For example, the counter Counter_2 can be used to count the times that the decision of step 114 is “Yes”, and its initial value can be 0. The counter Counter_2 can be reset to its initial value when it reaches N−1 or when the determination of step 114 is “No” or when the method 100 restarts.

It should be noted that the Counter_2 and the integer N herein are configured in order to achieve the similar effect as the forgoing “hysteresis”, which means only when the differences between the target regions of N consecutive second images and the first region are all equal to or smaller than the first threshold Th1, the current first region can be determined as the final ROI. Otherwise, if only less than N consecutive second images are proved to satisfy the condition as listed in step 114, the current first region is not a qualified ROI and further shrinking is required. This “hysteresis” as defined by the Counter_2 and the integer N also help to determine a more reliable ROI.

The integer N can be any integer that is equal to or greater than 1, such as 2, 3, 4, etc. N may be predefined, or may be dynamically adjusted according to different application scenarios.

The ROI determining method according to the above embodiments can reduce random noises or unexpected errors as described above, and thus result in a more reliable ROI and a more robust ROI determination algorithm.

In some embodiments, the shrinking process as described in steps 104-112 and 120 may be performed several times and a predetermined shrinking step can be applied in step 120 each time. In other words, the final ROI is not obtained by shrinking the first region towards the target region in one step, but step by step. For example, step 120 may comprise shrinking the first region by using a damping method with a shrinking step. Such shrinking may also be referred to as a “damping shrinking” method. In embodiments of the present disclose, the shrinking step in each round of shrinking may be determined according to the application scenarios and/or the difference between the target region and the first region to be shrunk. For example, the shrinking step may be a fixed or variable size for different rounds of shrinking, or may be a fixed or variable percentage of the difference between the target region and the first region in different rounds of shrinking. The size or percentage may be determined according to the requirements of the shrinking speed and/or the shrinking stability of the application scenarios. The shrinking step or the rules for determining the shrinking step may be predefined by a user or developer into for example the codes.

Dataset rows:

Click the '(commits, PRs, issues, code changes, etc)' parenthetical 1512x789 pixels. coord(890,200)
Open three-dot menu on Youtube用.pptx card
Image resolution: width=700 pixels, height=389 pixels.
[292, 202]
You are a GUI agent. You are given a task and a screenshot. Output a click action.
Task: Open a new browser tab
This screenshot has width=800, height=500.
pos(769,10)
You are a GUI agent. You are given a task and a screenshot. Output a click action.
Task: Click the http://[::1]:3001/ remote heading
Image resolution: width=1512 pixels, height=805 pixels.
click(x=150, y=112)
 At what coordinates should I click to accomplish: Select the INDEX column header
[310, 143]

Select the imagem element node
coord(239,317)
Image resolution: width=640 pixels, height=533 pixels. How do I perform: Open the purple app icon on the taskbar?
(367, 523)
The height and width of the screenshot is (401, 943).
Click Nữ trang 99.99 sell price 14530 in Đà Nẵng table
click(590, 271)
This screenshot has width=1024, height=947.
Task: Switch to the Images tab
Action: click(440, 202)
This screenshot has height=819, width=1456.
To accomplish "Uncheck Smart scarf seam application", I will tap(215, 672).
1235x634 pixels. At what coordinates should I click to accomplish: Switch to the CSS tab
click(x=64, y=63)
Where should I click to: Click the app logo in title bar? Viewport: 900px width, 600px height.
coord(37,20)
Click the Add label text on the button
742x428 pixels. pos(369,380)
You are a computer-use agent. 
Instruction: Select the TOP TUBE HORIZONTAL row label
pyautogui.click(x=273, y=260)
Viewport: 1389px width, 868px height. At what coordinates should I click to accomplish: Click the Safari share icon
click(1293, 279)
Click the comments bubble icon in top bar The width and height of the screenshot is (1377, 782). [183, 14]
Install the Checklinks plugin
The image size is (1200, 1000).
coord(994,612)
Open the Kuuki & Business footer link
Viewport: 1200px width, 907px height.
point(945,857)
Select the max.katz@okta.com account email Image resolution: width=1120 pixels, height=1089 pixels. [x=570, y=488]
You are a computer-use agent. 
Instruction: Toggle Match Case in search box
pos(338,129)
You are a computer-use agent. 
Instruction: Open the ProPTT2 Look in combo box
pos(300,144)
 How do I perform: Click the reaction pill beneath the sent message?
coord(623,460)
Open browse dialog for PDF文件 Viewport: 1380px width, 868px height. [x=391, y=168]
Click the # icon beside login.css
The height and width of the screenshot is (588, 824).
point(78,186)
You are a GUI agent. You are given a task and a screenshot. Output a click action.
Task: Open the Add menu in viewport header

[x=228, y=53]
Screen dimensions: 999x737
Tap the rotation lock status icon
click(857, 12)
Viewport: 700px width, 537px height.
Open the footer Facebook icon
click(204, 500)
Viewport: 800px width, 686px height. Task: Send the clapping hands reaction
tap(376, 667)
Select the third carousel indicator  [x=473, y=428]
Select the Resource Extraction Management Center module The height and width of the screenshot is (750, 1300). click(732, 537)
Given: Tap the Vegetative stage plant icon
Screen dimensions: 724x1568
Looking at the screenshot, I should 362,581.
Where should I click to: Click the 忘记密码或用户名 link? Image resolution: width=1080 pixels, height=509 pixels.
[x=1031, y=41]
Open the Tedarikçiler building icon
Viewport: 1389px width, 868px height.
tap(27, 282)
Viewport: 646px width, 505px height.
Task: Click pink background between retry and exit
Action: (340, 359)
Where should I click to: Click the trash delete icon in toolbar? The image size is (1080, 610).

## [WHAT YOU SHOULD DO]
Please quote the stretch of the passage on determining an ROI from "The ROI determining" through "ROI determination algorithm.".

## [RESULT BELOW]
The ROI determining method according to the above embodiments can reduce random noises or unexpected errors as described above, and thus result in a more reliable ROI and a more robust ROI determination algorithm.